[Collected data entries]

[BEGIN]

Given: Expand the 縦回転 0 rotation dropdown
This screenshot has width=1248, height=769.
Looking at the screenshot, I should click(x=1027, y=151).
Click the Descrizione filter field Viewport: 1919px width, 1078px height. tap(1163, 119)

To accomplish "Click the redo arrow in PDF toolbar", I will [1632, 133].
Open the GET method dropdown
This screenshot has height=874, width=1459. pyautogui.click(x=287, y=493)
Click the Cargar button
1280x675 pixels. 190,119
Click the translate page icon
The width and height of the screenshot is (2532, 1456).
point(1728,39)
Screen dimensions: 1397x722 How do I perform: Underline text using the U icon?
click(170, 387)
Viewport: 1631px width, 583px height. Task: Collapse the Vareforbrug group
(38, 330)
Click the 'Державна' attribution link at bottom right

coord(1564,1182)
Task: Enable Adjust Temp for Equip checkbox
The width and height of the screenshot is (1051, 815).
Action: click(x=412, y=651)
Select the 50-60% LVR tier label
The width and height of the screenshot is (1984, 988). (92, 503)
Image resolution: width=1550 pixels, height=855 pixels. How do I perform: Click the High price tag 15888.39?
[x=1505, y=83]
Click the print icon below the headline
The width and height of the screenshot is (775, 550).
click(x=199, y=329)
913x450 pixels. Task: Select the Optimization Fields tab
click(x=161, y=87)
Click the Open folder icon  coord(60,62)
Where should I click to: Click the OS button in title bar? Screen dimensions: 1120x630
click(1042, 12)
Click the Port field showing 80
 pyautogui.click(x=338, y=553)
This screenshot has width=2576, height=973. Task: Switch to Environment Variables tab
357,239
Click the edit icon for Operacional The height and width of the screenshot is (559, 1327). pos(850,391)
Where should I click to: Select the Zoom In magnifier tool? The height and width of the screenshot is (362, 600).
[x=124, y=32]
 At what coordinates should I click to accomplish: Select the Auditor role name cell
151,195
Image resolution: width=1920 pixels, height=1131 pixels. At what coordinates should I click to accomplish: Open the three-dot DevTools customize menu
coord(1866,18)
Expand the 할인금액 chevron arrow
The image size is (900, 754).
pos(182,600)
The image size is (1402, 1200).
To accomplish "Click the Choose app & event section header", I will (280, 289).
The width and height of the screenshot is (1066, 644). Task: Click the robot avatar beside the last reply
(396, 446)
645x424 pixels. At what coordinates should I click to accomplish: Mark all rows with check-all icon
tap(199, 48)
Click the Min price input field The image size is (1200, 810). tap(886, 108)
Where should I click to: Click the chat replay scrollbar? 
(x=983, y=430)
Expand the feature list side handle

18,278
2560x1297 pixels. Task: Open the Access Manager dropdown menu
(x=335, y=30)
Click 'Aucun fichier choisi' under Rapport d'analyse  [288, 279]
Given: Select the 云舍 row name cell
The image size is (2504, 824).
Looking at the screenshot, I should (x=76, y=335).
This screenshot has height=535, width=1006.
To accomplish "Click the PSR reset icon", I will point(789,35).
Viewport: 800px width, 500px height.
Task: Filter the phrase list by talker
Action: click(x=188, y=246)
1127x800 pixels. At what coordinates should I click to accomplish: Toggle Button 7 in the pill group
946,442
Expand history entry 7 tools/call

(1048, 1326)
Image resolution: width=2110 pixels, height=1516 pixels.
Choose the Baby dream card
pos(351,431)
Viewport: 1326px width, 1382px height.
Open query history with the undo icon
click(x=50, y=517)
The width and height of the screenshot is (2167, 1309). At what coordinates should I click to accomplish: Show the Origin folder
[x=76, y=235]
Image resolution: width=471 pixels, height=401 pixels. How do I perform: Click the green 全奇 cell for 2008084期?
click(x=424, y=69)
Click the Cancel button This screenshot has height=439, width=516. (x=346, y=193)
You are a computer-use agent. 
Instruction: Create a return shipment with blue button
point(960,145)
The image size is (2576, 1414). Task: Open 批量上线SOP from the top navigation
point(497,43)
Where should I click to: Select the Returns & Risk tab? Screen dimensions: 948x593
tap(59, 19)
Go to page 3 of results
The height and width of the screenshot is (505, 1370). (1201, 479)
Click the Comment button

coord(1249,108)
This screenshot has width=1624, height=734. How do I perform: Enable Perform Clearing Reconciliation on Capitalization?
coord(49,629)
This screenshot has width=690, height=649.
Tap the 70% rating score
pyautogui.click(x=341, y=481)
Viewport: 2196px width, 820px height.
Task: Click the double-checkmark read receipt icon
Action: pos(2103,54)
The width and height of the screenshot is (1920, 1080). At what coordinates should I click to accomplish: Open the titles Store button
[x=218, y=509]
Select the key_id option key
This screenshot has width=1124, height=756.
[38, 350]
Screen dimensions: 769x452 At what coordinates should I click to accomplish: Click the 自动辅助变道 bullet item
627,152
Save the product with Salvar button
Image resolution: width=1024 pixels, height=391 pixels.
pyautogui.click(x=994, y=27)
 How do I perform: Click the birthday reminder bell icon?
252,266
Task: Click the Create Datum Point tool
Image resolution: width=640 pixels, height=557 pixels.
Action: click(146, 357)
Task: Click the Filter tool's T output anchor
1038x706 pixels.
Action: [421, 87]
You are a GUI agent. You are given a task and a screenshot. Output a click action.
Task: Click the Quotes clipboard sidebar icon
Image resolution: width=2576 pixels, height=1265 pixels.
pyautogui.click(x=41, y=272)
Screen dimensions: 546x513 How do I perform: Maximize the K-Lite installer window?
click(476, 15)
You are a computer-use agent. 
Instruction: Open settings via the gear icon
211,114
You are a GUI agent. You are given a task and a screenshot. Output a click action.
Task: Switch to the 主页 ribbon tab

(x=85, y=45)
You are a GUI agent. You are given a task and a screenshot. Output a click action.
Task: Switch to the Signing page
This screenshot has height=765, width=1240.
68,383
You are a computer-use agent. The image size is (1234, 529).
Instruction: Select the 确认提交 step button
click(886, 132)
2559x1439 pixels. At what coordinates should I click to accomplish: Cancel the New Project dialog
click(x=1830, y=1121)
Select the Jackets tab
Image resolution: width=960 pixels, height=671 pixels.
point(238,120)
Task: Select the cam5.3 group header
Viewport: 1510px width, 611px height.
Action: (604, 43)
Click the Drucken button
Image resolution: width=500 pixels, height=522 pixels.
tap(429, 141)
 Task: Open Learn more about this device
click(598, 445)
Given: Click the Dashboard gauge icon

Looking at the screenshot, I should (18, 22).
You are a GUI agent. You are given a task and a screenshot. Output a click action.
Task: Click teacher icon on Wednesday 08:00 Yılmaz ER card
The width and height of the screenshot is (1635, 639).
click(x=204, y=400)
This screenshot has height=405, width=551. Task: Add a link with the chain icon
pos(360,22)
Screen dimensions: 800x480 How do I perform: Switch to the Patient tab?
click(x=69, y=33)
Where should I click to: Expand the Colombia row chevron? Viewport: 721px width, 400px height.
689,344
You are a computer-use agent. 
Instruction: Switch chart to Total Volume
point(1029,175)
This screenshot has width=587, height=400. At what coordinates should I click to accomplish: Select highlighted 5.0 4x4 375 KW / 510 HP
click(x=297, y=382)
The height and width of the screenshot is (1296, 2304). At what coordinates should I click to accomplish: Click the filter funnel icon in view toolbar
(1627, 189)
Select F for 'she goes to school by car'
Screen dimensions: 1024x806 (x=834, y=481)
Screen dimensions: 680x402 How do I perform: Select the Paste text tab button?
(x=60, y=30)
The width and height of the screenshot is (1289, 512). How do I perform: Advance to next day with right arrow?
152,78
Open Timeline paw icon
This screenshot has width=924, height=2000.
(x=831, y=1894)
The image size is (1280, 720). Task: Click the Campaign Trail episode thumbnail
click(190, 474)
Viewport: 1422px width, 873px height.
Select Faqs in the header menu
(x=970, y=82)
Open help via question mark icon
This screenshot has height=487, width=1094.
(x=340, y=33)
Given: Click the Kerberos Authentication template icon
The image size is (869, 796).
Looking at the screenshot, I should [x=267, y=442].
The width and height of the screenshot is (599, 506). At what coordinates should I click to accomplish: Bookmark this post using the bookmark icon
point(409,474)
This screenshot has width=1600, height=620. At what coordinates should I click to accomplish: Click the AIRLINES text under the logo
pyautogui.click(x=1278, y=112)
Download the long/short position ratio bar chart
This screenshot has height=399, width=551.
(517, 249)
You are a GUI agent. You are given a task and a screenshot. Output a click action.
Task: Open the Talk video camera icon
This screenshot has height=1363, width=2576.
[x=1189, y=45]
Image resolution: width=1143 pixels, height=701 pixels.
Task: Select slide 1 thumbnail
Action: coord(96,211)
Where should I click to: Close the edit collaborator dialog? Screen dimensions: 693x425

[END]

**WHAT IS BEING ASKED**
Make a numbered list from the lines of the records above, starting with the line containing "Screen dimensions: 800x480" and ending with the line containing "click(190, 474)". Omit any blank lines.

**SOLVED PROBLEM**
1. Screen dimensions: 800x480 How do I perform: Switch to the Patient tab?
2. click(x=69, y=33)
3. Where should I click to: Expand the Colombia row chevron? Viewport: 721px width, 400px height.
4. 689,344
5. You are a computer-use agent. 
6. Instruction: Switch chart to Total Volume
7. point(1029,175)
8. This screenshot has width=587, height=400. At what coordinates should I click to accomplish: Select highlighted 5.0 4x4 375 KW / 510 HP
9. click(x=297, y=382)
10. The height and width of the screenshot is (1296, 2304). At what coordinates should I click to accomplish: Click the filter funnel icon in view toolbar
11. (1627, 189)
12. Select F for 'she goes to school by car'
13. Screen dimensions: 1024x806 (x=834, y=481)
14. Screen dimensions: 680x402 How do I perform: Select the Paste text tab button?
15. (x=60, y=30)
16. The width and height of the screenshot is (1289, 512). How do I perform: Advance to next day with right arrow?
17. 152,78
18. Open Timeline paw icon
19. This screenshot has width=924, height=2000.
20. (x=831, y=1894)
21. The image size is (1280, 720). Task: Click the Campaign Trail episode thumbnail
22. click(190, 474)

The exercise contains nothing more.